**Page extract**:
━━━━━━━━━━━━━━━━━━━━━━━━━━━━━━

Researchers from Australia discovered evidence of ‘negative selection’ in human evolution.
A team of researchers from the University of Queensland in Australia found signatures of negative selection or the removal of deleterious gene variants in several human traits. Their study also reveals that the most substantial evidence is found in traits associated with the cardiovascular and reproductive functions.
According to science, evolution is a continuous process. It never stops. Meaning, humans continue to evolve with the passing of time. Natural selection takes generations and often so subtle that humans barely notice the changes.
However, the Australian geneticists claimed that they had discovered a way to detect those changes. They reportedly used a statistical method to find mutations in the DNA of humans.
“In natural selection, or ‘survival of the fittest,’ characteristics that improve survival are more likely to be passed on to the next generation,” Professor Jian Yang from the University of Queensland’s Institute for Molecular Bioscience said in a statement.
“The opposite also occurs, when DNA mutations with a detrimental effect on fitness are less likely to be passed on, by a process called negative selection.”
According to Dr. Jian Zeng, one of the researchers also from UQ, the most significant negative selection of DNA mutations was associated with reproductive function.

━━━━━━━━━━━━━━━━━━━━━━━━━━━━━━

**Extracted data**:
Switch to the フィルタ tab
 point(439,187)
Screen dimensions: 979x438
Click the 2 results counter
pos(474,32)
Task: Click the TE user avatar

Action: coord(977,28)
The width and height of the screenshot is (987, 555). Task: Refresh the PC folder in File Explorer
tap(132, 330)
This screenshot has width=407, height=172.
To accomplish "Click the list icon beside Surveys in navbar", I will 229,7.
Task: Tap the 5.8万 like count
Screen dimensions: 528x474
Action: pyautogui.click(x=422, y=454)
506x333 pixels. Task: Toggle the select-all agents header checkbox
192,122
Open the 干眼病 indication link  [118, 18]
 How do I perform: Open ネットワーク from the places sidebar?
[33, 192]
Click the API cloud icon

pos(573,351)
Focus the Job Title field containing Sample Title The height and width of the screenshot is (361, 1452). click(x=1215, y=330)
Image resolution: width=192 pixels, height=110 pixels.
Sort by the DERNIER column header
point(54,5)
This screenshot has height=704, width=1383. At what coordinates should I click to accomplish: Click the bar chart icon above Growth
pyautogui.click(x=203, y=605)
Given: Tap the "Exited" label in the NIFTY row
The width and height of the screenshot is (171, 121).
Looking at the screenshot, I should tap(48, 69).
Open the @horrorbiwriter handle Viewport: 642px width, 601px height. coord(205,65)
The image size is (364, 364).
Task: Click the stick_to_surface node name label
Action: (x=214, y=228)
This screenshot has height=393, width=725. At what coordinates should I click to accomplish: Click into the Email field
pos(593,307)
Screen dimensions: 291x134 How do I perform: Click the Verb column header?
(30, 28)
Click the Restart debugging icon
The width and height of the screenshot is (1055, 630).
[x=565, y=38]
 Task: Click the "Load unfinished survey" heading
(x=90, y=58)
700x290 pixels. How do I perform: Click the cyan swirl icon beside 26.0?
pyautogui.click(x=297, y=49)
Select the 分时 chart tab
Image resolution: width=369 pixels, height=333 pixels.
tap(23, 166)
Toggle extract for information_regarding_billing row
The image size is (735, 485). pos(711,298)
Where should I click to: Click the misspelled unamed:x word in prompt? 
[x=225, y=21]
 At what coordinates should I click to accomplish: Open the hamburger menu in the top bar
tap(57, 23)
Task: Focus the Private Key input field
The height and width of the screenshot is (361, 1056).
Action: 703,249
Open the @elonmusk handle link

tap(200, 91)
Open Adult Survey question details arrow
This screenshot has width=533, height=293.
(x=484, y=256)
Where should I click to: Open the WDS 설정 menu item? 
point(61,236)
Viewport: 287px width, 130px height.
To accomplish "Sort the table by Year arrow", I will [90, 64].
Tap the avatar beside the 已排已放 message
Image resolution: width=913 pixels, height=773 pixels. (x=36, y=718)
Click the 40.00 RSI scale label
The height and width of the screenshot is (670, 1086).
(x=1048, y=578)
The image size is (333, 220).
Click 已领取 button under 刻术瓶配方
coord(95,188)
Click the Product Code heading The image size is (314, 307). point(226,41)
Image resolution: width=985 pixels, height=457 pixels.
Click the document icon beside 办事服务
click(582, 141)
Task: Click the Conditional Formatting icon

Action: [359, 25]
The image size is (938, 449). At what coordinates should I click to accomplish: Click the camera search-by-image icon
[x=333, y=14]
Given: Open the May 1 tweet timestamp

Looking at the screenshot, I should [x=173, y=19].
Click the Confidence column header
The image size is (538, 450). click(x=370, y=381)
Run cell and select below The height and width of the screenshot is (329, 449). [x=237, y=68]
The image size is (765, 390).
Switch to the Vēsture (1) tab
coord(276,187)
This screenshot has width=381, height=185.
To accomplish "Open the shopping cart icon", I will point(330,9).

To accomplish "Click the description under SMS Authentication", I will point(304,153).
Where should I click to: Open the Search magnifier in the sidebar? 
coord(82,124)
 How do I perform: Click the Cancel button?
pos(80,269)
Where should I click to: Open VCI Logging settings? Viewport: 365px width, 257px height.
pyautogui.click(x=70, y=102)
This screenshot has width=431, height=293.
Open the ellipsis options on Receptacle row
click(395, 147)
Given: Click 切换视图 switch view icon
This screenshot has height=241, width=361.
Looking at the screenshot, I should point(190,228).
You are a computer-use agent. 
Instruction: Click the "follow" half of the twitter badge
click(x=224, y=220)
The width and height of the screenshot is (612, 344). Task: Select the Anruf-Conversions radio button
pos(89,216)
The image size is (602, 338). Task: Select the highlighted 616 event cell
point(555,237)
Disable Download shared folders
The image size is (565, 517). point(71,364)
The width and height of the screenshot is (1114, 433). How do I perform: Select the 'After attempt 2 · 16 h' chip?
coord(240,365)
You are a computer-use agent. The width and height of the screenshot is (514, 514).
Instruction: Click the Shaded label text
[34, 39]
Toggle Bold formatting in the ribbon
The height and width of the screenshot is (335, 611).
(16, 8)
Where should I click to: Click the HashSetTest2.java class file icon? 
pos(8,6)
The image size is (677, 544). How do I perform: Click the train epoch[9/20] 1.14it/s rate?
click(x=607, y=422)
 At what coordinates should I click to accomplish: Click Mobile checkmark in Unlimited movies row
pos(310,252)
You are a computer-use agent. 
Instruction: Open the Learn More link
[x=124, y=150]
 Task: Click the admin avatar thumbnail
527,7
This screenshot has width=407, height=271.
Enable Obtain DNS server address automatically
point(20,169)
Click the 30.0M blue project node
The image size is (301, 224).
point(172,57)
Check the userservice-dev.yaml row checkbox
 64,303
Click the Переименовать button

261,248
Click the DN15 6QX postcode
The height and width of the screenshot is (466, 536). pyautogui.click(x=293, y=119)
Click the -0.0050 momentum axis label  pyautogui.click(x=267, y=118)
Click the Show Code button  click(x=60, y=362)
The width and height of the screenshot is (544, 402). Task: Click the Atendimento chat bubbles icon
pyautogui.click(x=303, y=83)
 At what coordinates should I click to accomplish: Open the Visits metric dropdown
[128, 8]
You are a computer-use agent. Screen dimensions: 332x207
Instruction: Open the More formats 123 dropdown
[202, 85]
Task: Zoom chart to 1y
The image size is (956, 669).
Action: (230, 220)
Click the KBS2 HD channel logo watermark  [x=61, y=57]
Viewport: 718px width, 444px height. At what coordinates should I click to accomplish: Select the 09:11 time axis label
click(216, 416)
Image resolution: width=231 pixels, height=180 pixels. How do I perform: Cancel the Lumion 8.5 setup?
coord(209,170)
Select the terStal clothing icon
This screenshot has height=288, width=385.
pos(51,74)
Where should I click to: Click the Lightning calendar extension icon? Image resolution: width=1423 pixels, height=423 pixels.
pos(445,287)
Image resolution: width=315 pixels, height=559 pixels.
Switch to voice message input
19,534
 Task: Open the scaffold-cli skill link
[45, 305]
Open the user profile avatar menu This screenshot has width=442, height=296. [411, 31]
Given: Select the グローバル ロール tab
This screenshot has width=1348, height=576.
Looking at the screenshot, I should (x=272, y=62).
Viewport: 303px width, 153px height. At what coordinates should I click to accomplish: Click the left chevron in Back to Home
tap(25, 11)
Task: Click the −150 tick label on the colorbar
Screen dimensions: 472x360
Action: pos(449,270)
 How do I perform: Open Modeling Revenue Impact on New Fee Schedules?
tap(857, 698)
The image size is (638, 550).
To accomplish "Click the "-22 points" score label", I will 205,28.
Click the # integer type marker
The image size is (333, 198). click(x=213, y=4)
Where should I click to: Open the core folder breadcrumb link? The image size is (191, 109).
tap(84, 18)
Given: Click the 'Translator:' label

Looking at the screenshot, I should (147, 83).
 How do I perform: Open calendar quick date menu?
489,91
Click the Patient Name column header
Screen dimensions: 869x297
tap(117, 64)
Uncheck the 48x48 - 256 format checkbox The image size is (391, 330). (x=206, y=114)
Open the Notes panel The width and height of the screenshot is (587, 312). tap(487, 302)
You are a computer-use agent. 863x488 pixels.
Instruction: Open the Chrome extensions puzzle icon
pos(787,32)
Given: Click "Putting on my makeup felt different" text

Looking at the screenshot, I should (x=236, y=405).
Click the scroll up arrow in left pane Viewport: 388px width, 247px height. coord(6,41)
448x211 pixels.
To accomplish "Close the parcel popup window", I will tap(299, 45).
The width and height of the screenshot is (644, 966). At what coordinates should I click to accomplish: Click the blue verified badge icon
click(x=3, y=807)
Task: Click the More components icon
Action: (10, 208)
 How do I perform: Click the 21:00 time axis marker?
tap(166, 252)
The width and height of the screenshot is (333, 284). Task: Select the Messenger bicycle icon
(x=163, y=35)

━━━━━━━━━━━━━━━━━━━━━━━━━━━━━━

**Work request 1**:
List every sentence in the article on negative selection in human evolution that contains the phrase "negative selection."
**Work request 2**:
Copy the article on negative selection in human evolution from "A team of researchers" up to and including "and reproductive functions.".
**Work request 3**:
Carry the article on negative selection in human evolution further, starting after its last sentence.
The material has no connection to the article on negative selection in human evolution.

**Response area 1**:
- Researchers from Australia discovered evidence of ‘negative selection’ in human evolution.
- A team of researchers from the University of Queensland in Australia found signatures of negative selection or the removal of deleterious gene variants in several human traits.
- The opposite also occurs, when DNA mutations with a detrimental effect on fitness are less likely to be passed on, by a process called negative selection.
- According to Dr. Jian Zeng, one of the researchers also from UQ, the most significant negative selection of DNA mutations was associated with reproductive function.

**Response area 2**:
A team of researchers from the University of Queensland in Australia found signatures of negative selection or the removal of deleterious gene variants in several human traits. Their study also reveals that the most substantial evidence is found in traits associated with the cardiovascular and reproductive functions.

**Response area 3**:
“We found genetic variants associated with fertility seem to have undergone the strongest selection compared to those associated with other traits, likely because of the strong correlation between fertility and genetic fitness,” Dr. Zeng explained.
According to the researchers, the purpose of their study is not necessarily to determine the impact of the changes they’re going to discover. Instead, it’s to further understand evolution and how selection really works.
“Negative selection prevents ‘bad’ mutations from spreading through the population, meaning that common DNA variants are likely to have small or no effect on traits. This study will help us better understand the genetic basis of complex traits and inform the design of future experiments in complex traits and medical genomics,” Dr. Zeng added.
The team’s research study was published in the journal Nature Genetics.